Most privacy laws today are incredibly overwrought and vague. In this case, face recognition was illegal even if you opted into it. Try being a startup that needs any amount of customer data to operate, and then read the GDPR and realize it's better off to just move to the US.
Regardless, you are missing the point. It is a straightforward calculus that if you craft enough complicated and vague privacy laws, companies are bound to violate it, no matter what they do or how hard they try. All you have to do is craft a set of laws in which any company can always be interpreted as in violation of one.
If I was a state, I would go out of my way to craft these vague, overwrought laws so I could have a reliable source of an extra few billion dollars here and there whenever I needed it.

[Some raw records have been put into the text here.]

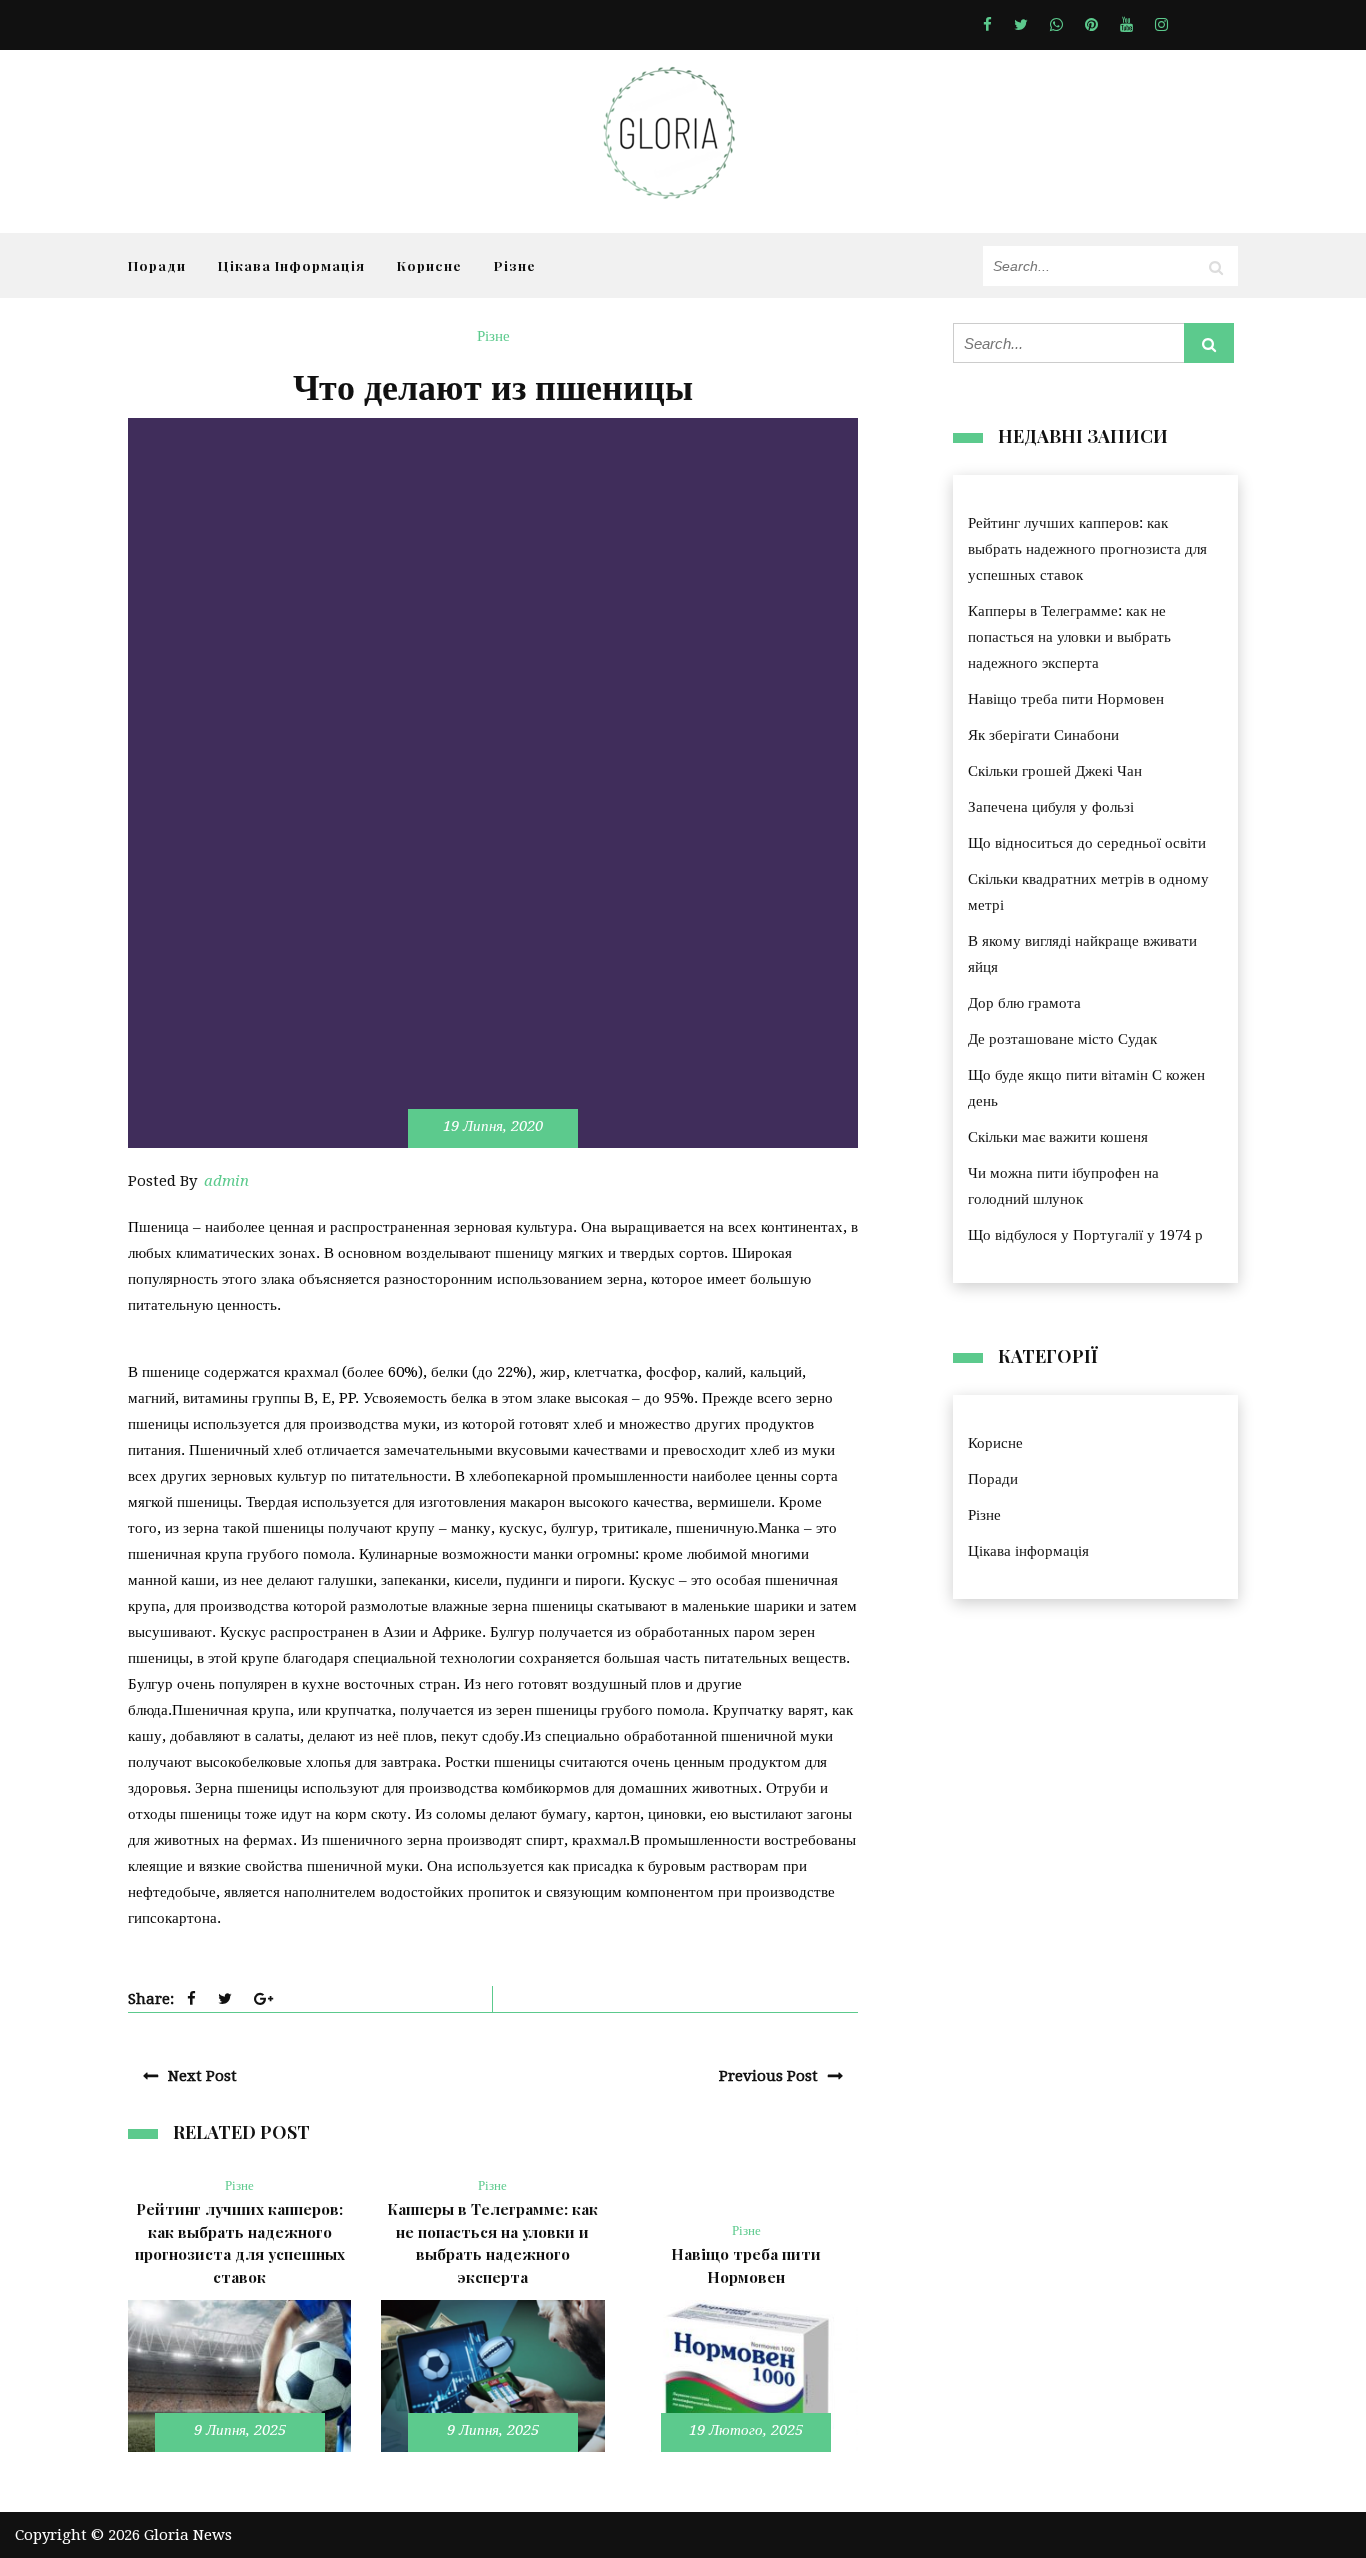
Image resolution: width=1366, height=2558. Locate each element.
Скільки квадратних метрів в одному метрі (1088, 892)
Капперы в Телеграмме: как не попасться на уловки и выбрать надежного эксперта (1069, 637)
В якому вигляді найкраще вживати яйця (1082, 954)
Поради (157, 265)
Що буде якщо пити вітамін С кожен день (1086, 1088)
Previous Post (768, 2076)
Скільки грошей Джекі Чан (1055, 771)
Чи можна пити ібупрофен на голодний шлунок (1063, 1186)
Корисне (429, 265)
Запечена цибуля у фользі (1051, 807)
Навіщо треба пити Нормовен (1066, 699)
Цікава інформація (291, 265)
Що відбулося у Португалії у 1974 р (1085, 1235)
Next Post (202, 2076)
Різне (515, 265)
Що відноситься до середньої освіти (1087, 843)
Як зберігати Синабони (1043, 735)
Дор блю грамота (1024, 1003)
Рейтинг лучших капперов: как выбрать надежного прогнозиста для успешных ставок (1087, 549)
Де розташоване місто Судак (1062, 1039)
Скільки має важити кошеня (1058, 1137)
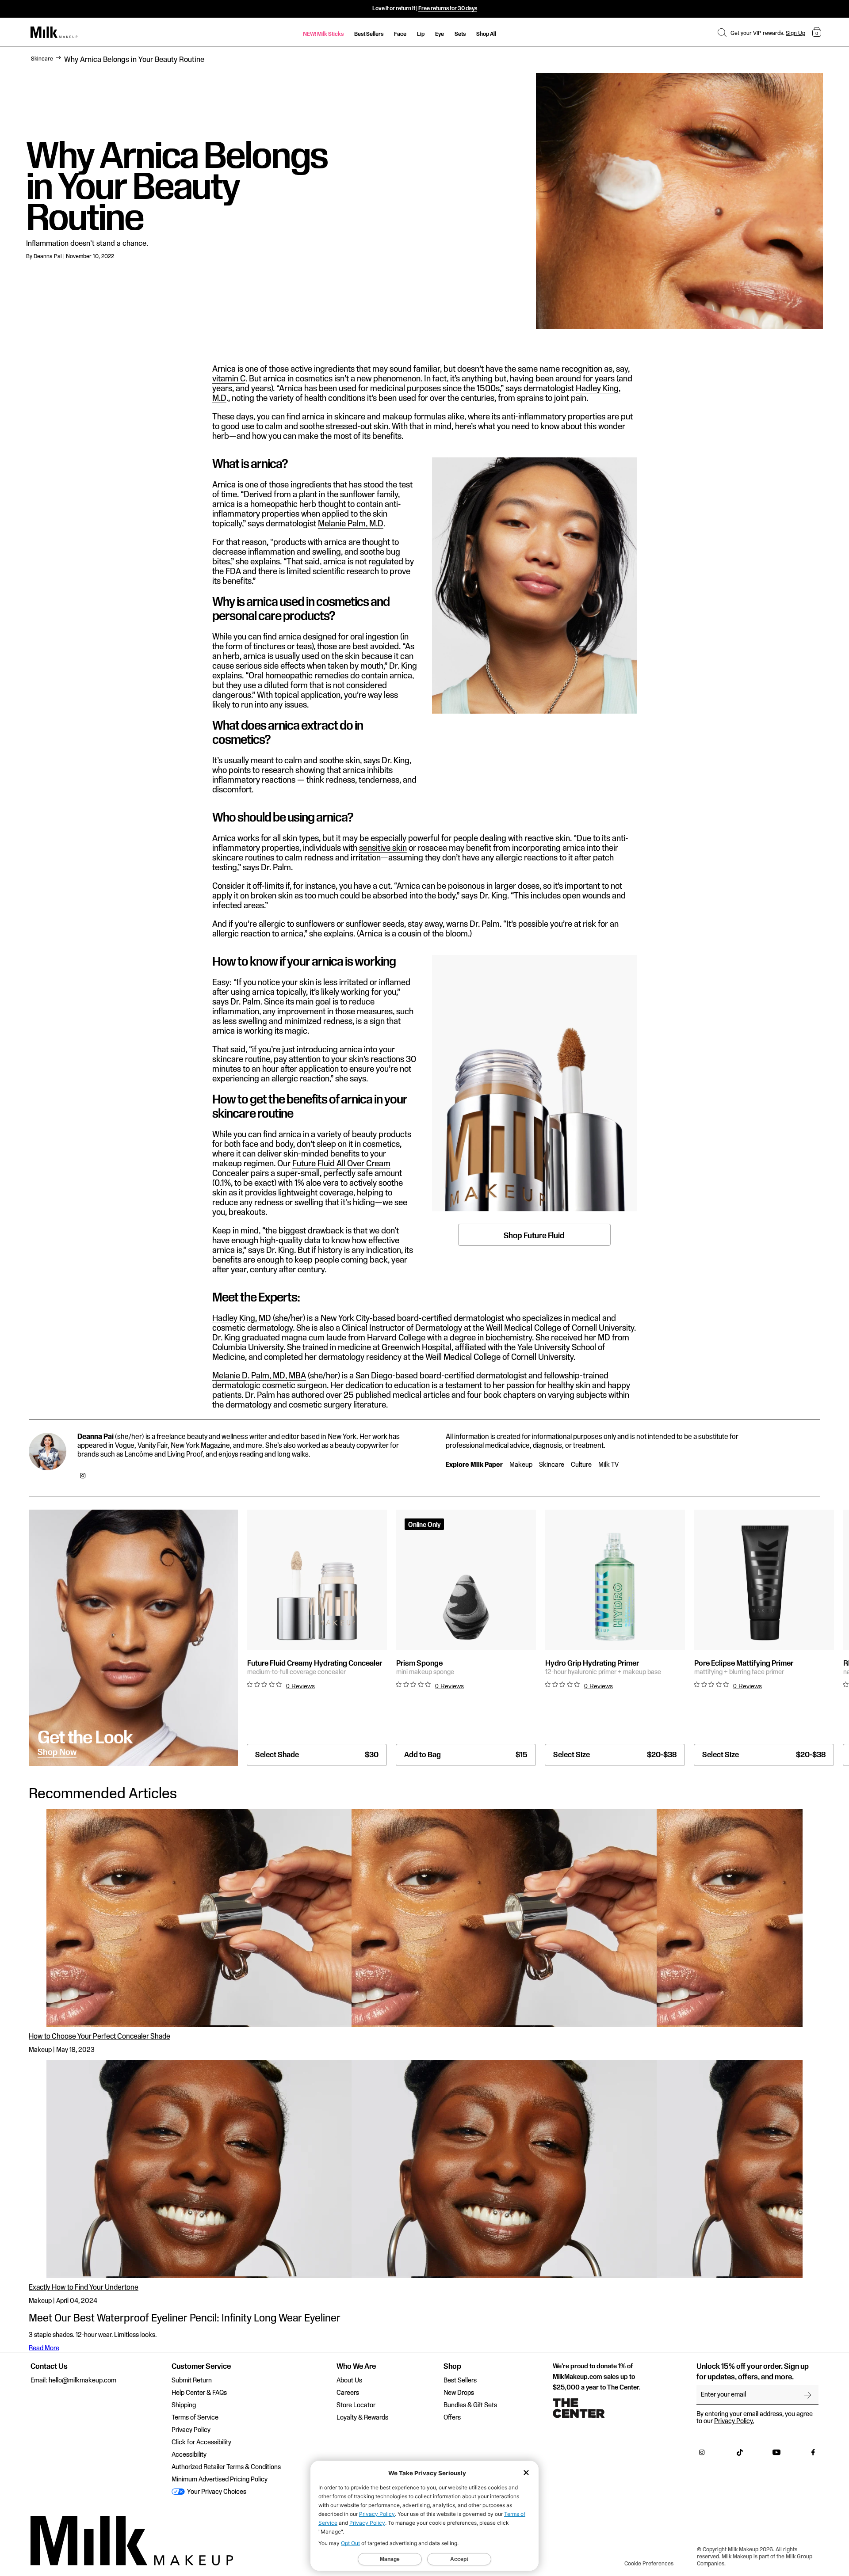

If I was a regulator or legislator, I'd do it for the career clout of "going after the big bad guys." And no one will ever complain, because "big companies are evil and capitalism has never done anything for humanity," so the Overton window can only ever move in one direction.
And this is how we end up with the undeniable technological stagnancy of the EU, where they completely missed the www and mobile revolutions, and will certainly miss the AI revolutions. How many Industrial Revolutions can you miss out on before you fade into irrelevancy, having lost a meaningful portion of your financial/economic/military/technological power? I guess we will find out.
I'm not missing your point, I just don't agree with it. :P
If what you're suggesting were true we would have seen large numbers of EU unicorns based around gathering private data before GDPR that have somehow disappeared ...and we didn't.
GDPR wasn't brought in through calculus to shake down brave data innovators, striving to "make the world a better place".
GDPR came in reaction to large foreign entities taking the piss, stalking us with creepy adverts and dark pattens, refusing to take no for an answer.